Coffin Hill is a horror story in graphic novel form that's somewhere between HP Lovecraft and Bauhaus: a genuinely scary and brilliantly told tale that's not afraid to show us its black eyeliner and ill-advised teenaged hair. Cory Doctorow reviews the first Coffin Hill collection.

Horror is hard to pull off, partly because there's something inescapably adolescent about the thrill of giving yourself goosebumps. But in Coffin Hill, novelist-turned-comics-creator Caitlin Kittredge totally owns the adolescent nature of spook-stories, presenting a tale of terror whose teenaged protagonists are the kind of gothy, screwed-up kids that are exactly the kinds of freaks who'd be willing to open the grimoire and unleash terror on the world.

We first meet Eve Coffin as a Boston cop who has just caught a notorious serial killer, only to be shot in the face by her roommate's dope-dealing roommate. From here, we're plunged into Eve's backstory, her youth as a gothed-out, outrageous teenager who is a perpetual embarrassment to her wealthy parents and their circle of decadent, drunken, groping friends.


But there's more to the Coffins than modern Gatsby disease. They are the end of a long line of witches who have lived in a spooky New England mansion for centuries, communing with something dark and ravenous in the woods.
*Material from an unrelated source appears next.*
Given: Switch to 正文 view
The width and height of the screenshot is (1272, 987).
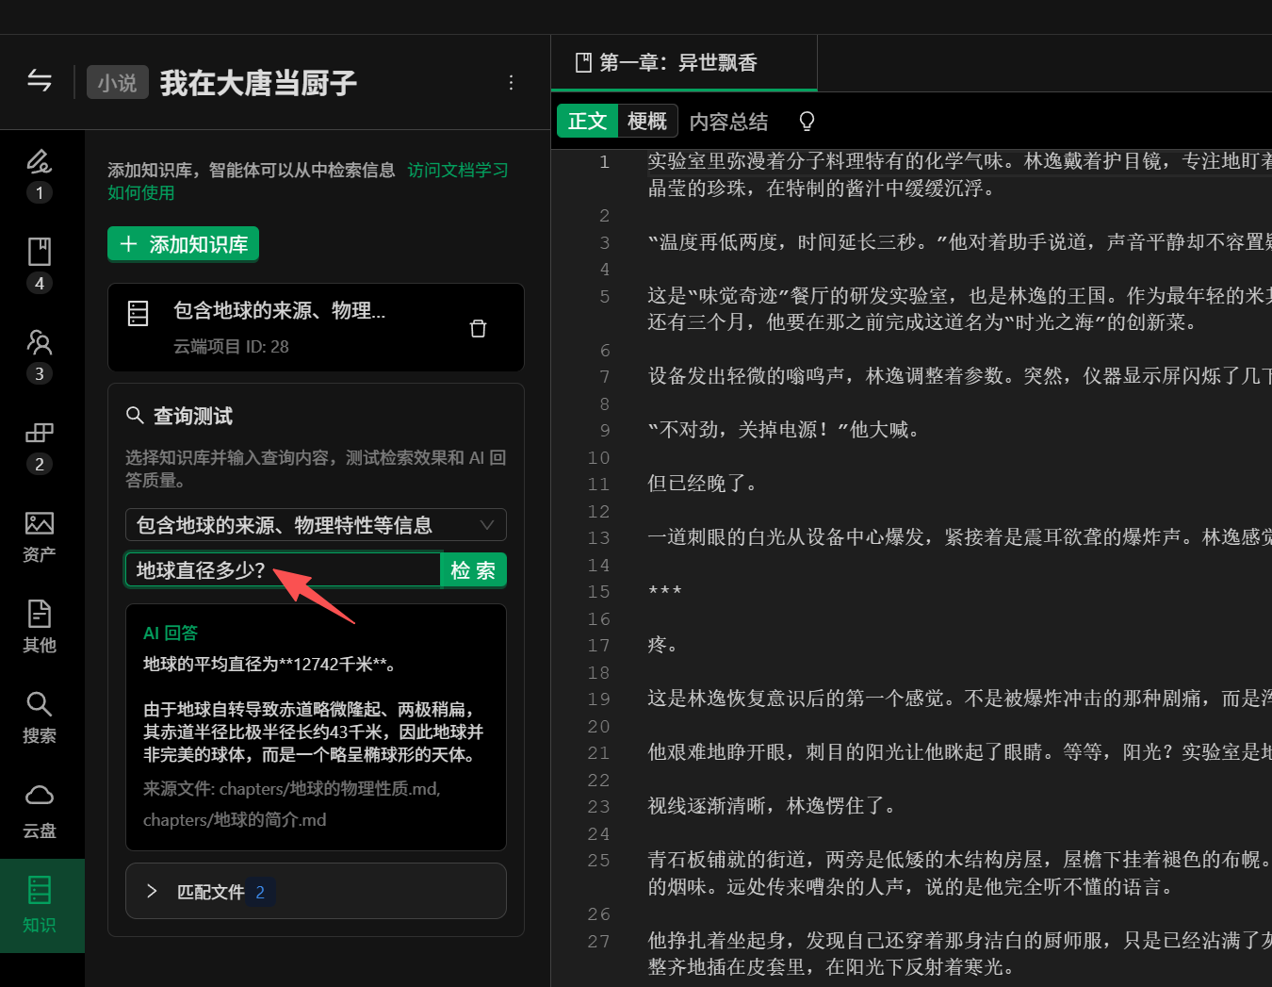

Something that Eve wants to make contact with, stealing the family's forbidden grimoire and bringing her messed-up pals out to the woods for some spooky seance-type fun — fun that ends with one friend dead and the other in an asylum.
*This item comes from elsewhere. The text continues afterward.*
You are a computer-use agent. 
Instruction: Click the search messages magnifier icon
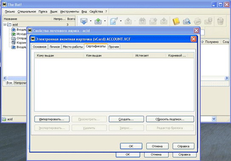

Now, wounded Eve, with her glass eye, is back at the family manse, just as girls from the town start going missing in the woods. Girls who have something in common with Eve and her old coven, an obsession with the dark arts and dark mysteries.

The story is both gothic and baroque, with many twists and turns that are expertly woven through the narrative in flashbacks, some of them surreal, all of them with the prickling-nape-hair spookiness of the best horror.

Eve and her friends are pitch-perfect screwed-up subculture kids, expertly rendered by Inaki Miranda, whose work may be familiar from her work on Fables. If you loved Poppy Brite's Lost Souls and relish lying in bed at night, too scared to close your eyes lest you remember some dreadful scene, this is a book for you.